**Task prompt**: Render the data below as a JSON list of strings with one string per line, skipping any blank lines. Leave the pictures out of the list.

***** The data *****

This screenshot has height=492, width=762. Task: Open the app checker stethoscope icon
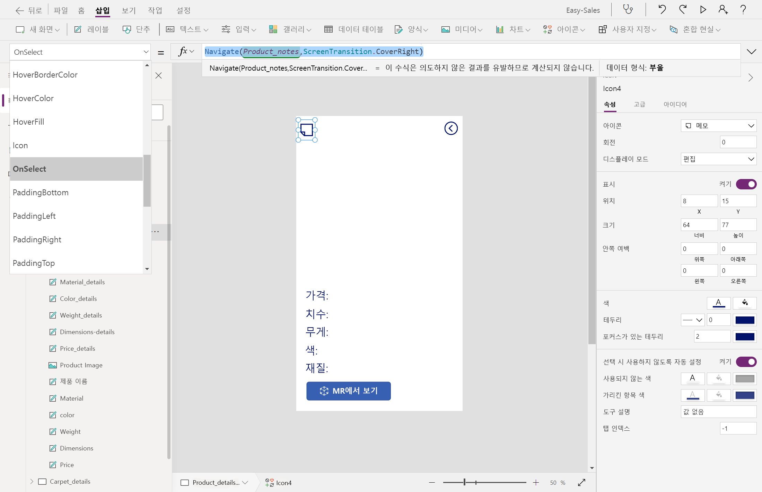pyautogui.click(x=628, y=10)
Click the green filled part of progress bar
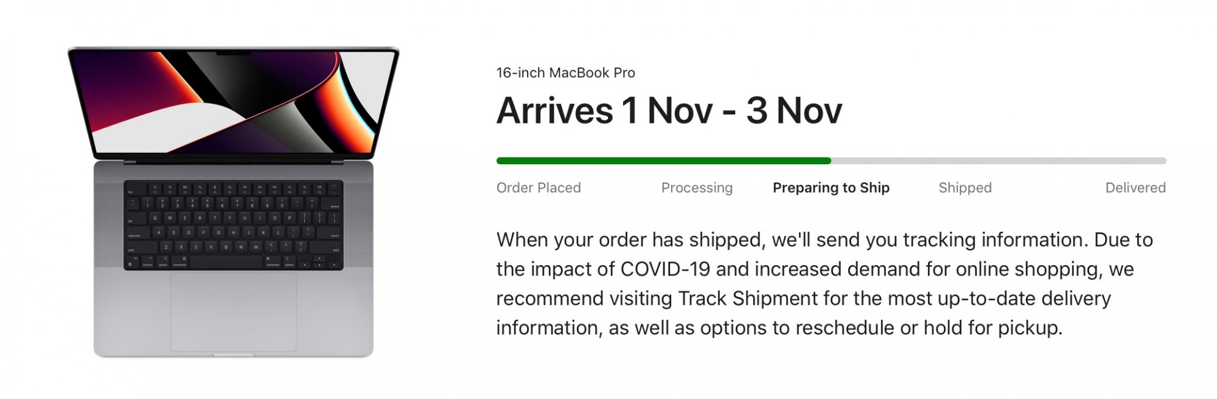The height and width of the screenshot is (399, 1217). pyautogui.click(x=663, y=161)
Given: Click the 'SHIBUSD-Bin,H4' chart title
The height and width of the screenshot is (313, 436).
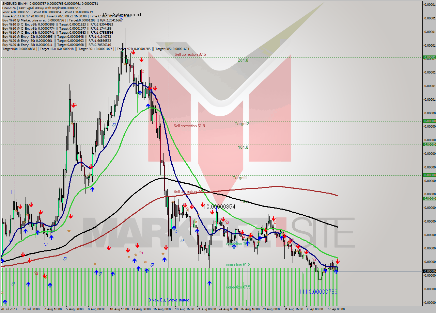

*****

**Solution to this task**:
[
  "This screenshot has height=492, width=762. Task: Open the app checker stethoscope icon",
  "pyautogui.click(x=628, y=10)",
  "Click the green filled part of progress bar",
  "The height and width of the screenshot is (399, 1217). pyautogui.click(x=663, y=161)",
  "Given: Click the 'SHIBUSD-Bin,H4' chart title",
  "The height and width of the screenshot is (313, 436)."
]